The Centers for Disease Control and Prevention (CDC) has already informed airlines that all the Food and Drug Administration (FDA) approved and authorised vaccines, as well as all jabs that have an Emergency Use Listing from the World Health Organization (WHO) will be accepted for US-bound air travel, Xinhua news agency quoted another White House official as saying to CNN.

"We anticipate the same will be true at the land border," the official said.

Non-American citizens will have to provide proof that they are fully vaccinated and have a negative test result taken within three days before they board a flight to the US, Jeff Zients, the White House Covid-19 response coordinator, said last month.

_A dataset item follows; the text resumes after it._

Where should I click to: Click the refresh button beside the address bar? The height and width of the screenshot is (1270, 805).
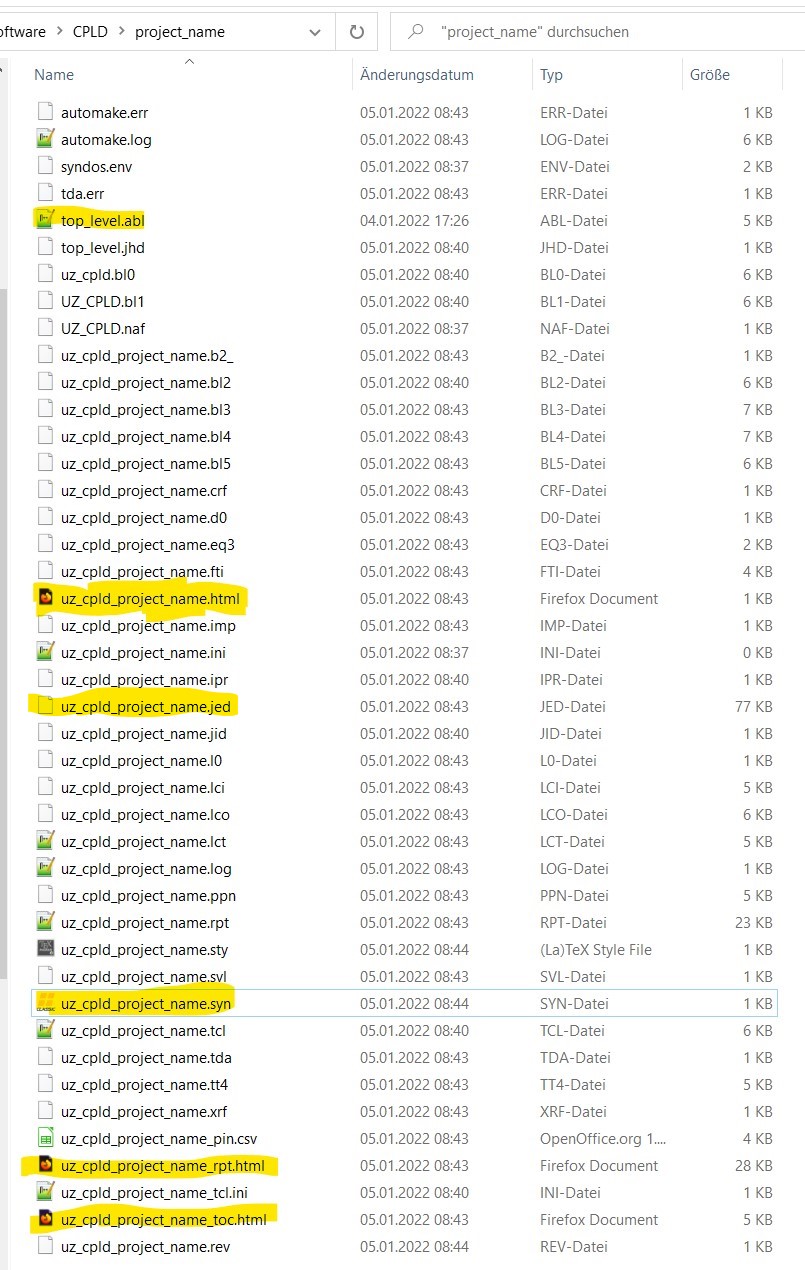pos(356,32)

Fully vaccinated international travellers entering the US will no longer need to quarantine for 14 days after arrival, said Zients.

For unvaccinated Americans returning to the US, the coordinator said they will be "subject to stricter testing requirements", including a test within one day of departure and proof that they have bought a test to take after arriving.

The easing of travel restrictions will halt a patchwork of bans imposed by the former President Donald Trump's administration since the onset of the pandemic on travel from 33 countries across the globe.

It will also finally give people overseas who have been separated from family in the US the chance to reunite.

Expected to ease a major source of tension between the US and Europe, which complained about Washington's hesitancy in removing the measures amid an uptick in vaccination rates, the new rules were also welcomed by the American travel industry, which has been lobbying the federal government to make the changes.